Texte de la page ->
D-N : L'impact de cette pandémie sur les économies africaines n'est-il pas à craindre ?

FP : Ce sont bien les rebonds et les conséquences du ralentissement de nos économies qui vont le plus durement affaiblir notre continent. Le confinement économique auquel nous contraint le Covid-19 agi déjà négativement sur la croissance et le développement. Constituée d'économies très hétérogènes, chaque zone monétaire risque de se concentrer sur ses propres difficultés. La Commission économique pour l'Afrique prévoit déjà que la croissance continentale chute de 3,2 % à 1,8 %. En outre, la propagation du virus dans le monde ne va cesser d'entrainer une diminution des flux d'IDE sur le continent, une fuite des capitaux, un resserrement du marché financier intérieur et un ralentissement des investissements - donc des pertes d'emplois par millions. Ces répercussions dans ces secteurs économiques clés vont nuire à la prospérité des populations et entraveront les efforts visant à atteindre le plan de développement continental. D'un point de vue macroéconomique, l'impact le plus dévastateur demeure la chute des exportations de matières premières à l'instar du pétrole dont 15 États sont extrêmement dépendants. Le rôle des banques centrales va être majeur face à la crise. Elles vont devoir soutenir en liquidités les établissements financiers bancaires et non bancaires afin que ces derniers continuent à prêter aux petites et moyennes entreprises. Je pense à ce titre que le soutien à la consommation est vital. Nos dirigeants doivent adopter une politique monétaire et budgétaire à la hauteur de la situation, et ce afin de maintenir à flot les entreprises, et donc de limiter au maximum les destructions d'emploi.

D-N : De façon globale, comment jugez-vous les attitudes des pays africains dans la lutte contre le Coronavirus ?

Lignes affichées ->
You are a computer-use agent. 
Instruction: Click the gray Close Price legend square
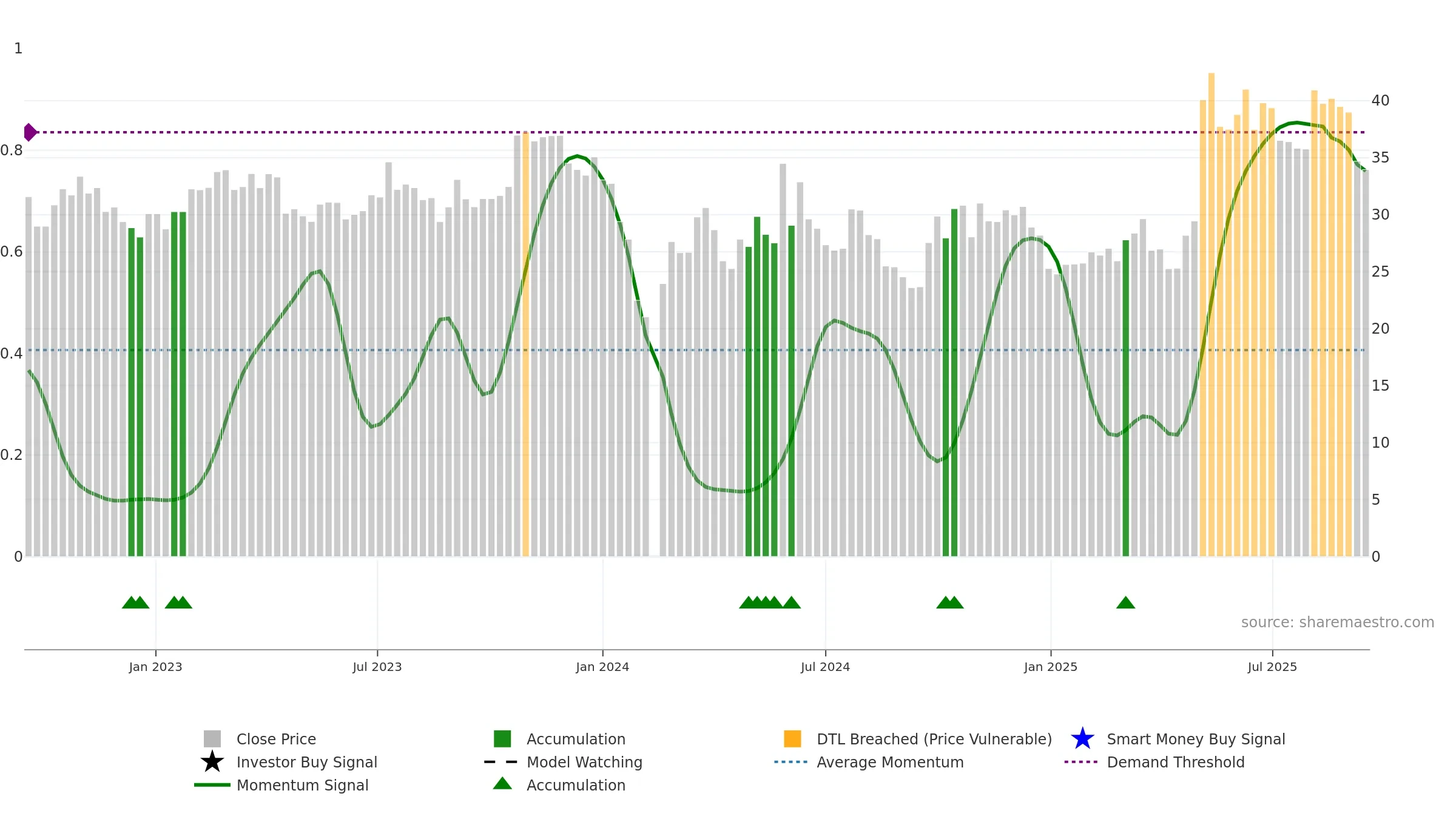coord(212,739)
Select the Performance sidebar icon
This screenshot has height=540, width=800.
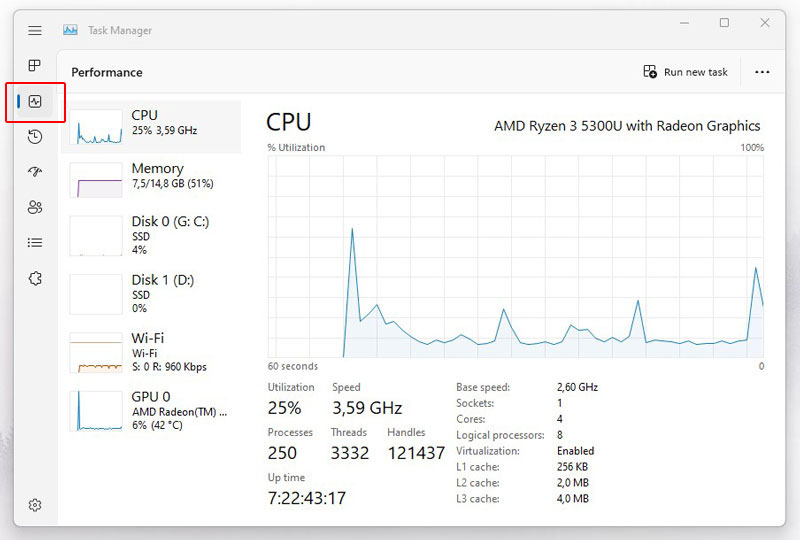35,102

Consigne 1 -> D'après le texte de la page, quelle évolution de la croissance continentale la Commission économique pour l'Afrique prévoit-elle ?
Consigne 2 -> Reformulez sous forme de liste le paragraphe du texte de la page qui commence par « Ce sont bien les rebonds », en conservant ses faits principaux.
Consigne 3 -> Poursuivez le texte de la page sur les économies africaines face au Covid-19 à partir de sa dernière phrase.

Réponse attendue 1 -> Une chute de 3,2 % à 1,8 %.

Réponse attendue 2 ->
- Les conséquences du ralentissement des économies sont ce qui affaiblira le plus durement le continent. Le confinement économique imposé par le Covid-19 pèse déjà sur la croissance et le développement.
- Les économies sont très hétérogènes, si bien que chaque zone monétaire risque de se concentrer sur ses propres difficultés.
- La Commission économique pour l'Afrique prévoit une chute de la croissance continentale de 3,2 % à 1,8 %.
- La propagation du virus entraînera une baisse des flux d'IDE, une fuite des capitaux, un resserrement du marché financier intérieur et un ralentissement des investissements. Il en résultera des pertes d'emplois par millions, au détriment de la prospérité des populations et du plan de développement continental.
- Sur le plan macroéconomique, l'impact le plus dévastateur est la chute des exportations de matières premières comme le pétrole, dont 15 États sont extrêmement dépendants.
- Les banques centrales devront apporter des liquidités aux établissements financiers bancaires et non bancaires afin qu'ils continuent à prêter aux petites et moyennes entreprises.
- Le soutien à la consommation est jugé vital. Les dirigeants doivent adopter une politique monétaire et budgétaire à la hauteur de la situation pour maintenir les entreprises à flot et limiter au maximum les destructions d'emploi.

Réponse attendue 3 ->
FP : 53 des 54 États qui composent notre continent sont touchés par le coronavirus. Les gouvernements africains dans leur grande majorité n'ont pas tout de suite pris la mesure de la situation. Nous devions tirer des enseignements de la brave politique de santé publique chinoise qui face au Covid-19 a confiné la province de Hubei et ses 60 millions d'habitants. Cela aurait dû nous alerter sur la gravité de la situation! Nos dirigeants pensaient-t-ils que l'application des gestes barrières dictés par L'OMS pouvaient à eux-seuls préserver notre continent? Je suis convaincu que nous avions une marge qui nous permettait de nous épargner du coronavirus; et à ce titre je n'ai cessé de répéter que la fermeture de nos frontières s'imposait comme unique remède. En outre, le délitement de l'appareil de santé public de nombreux États africains nous obligeait à considérer plus sérieusement qu'ailleurs cette menace. Néanmoins, certains pays ont rattrapé ce retard à l'allumage en adoptant des politiques de confinement intelligentes, car réalistes et adaptées à la situation économique et de leurs populations. L'état social dont je ne cesserai jamais de prôner les vertus est la solution qui prévaut face aux maux du continent. Ses attributs ce sont en très large partie révélés au Sénégal et au Ghana qui ont consenti à de conséquents sacrifices économiques en faveur des peuples. Je considère que tous les gouvernements africains doivent suivre ces exemples et se mettre au chevet de leurs populations.

D-N : Dans un élan de solidarité, votre Fondation Ping vient de faire des dons alimentaires aux religieux gabonais. D'autres actions de ce type sont-elles prévues ?

FP : Nous avons organisé sous l'égide de mon frère Jean-François plusieurs distributions de dons (kits alimentaires et sanitaires, masques, produits de première nécessité) durant les mois de mars, d'avril et de mai. Le rôle de la fondation Ping est de mobiliser toutes les ressources possibles afin que le quotidien des plus nécessiteux soit plus supportable en ces temps difficiles. Dans un futur très proche nous prévoyons d'élargir ces missions sociales sur toute l'étendue du territoire gabonais.